**Data excerpts**

====

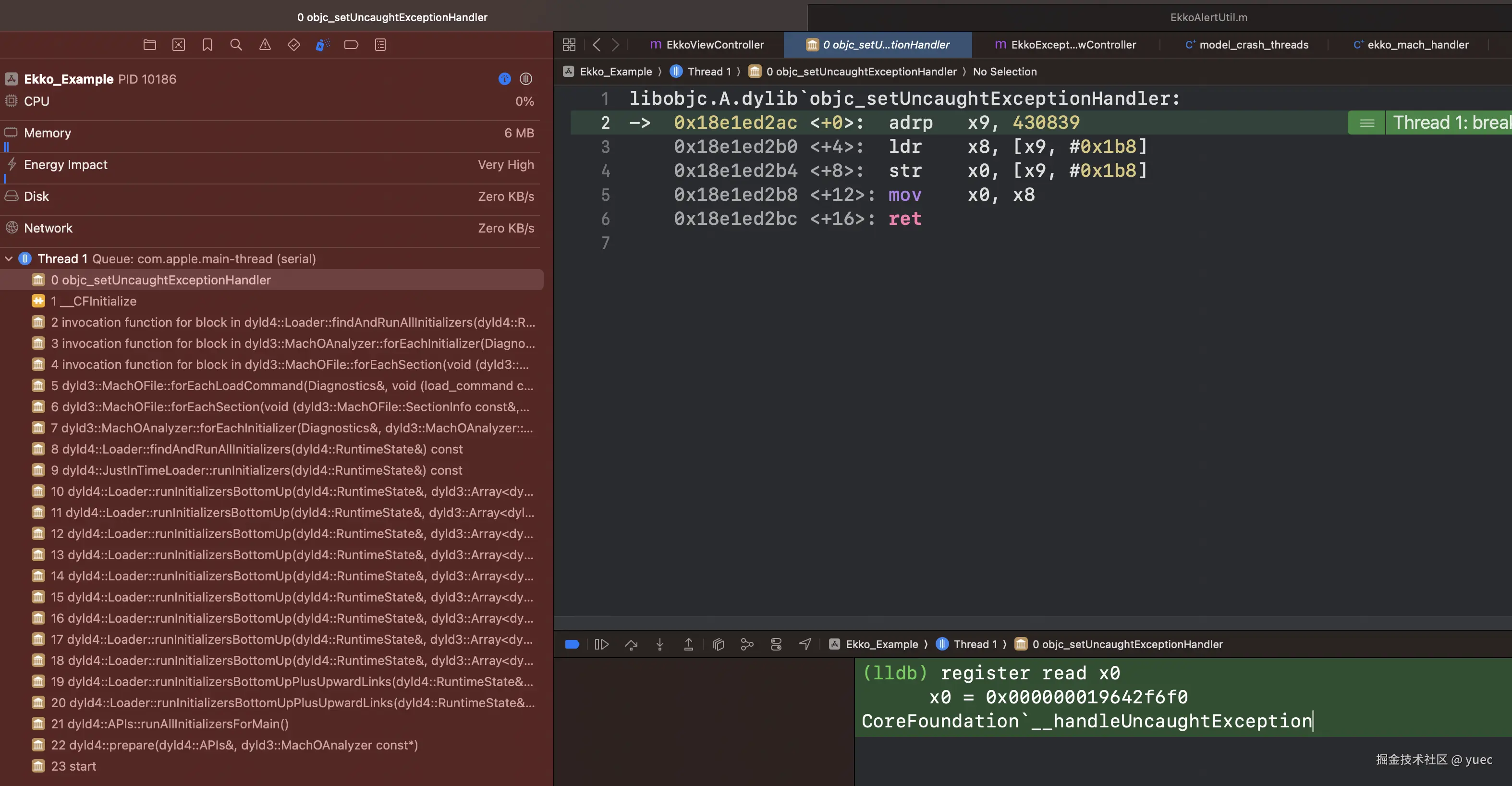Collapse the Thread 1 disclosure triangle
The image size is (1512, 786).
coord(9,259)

====

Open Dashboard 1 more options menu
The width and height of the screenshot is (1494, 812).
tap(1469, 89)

====

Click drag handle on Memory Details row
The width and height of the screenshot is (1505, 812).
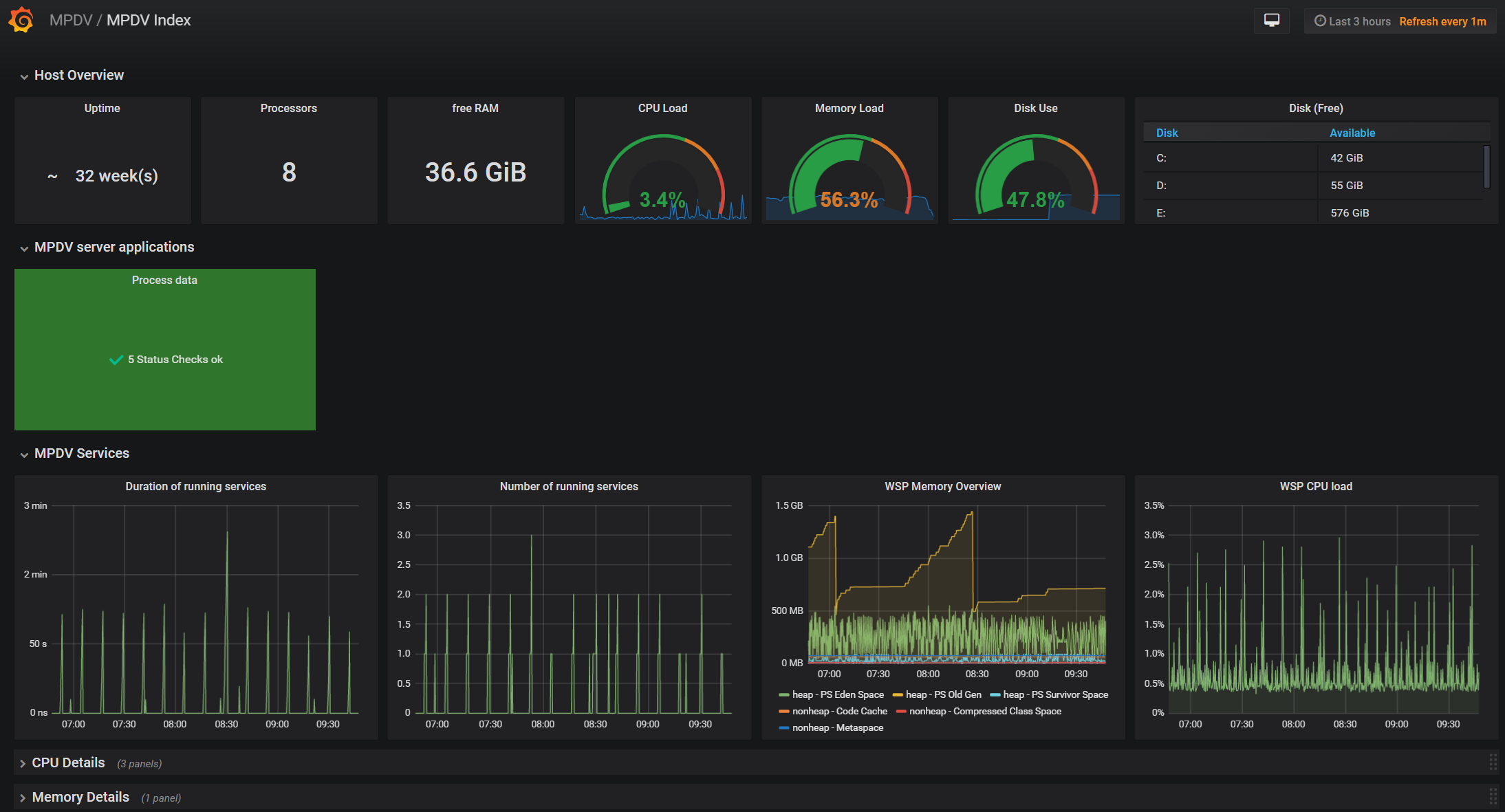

====

Take the stretch of lines above from the one containing "Click drag handle on Memory Details row" through the one containing "The width and height of the screenshot is (1505, 812)." and repeat it exactly, adding no other line.

Click drag handle on Memory Details row
The width and height of the screenshot is (1505, 812).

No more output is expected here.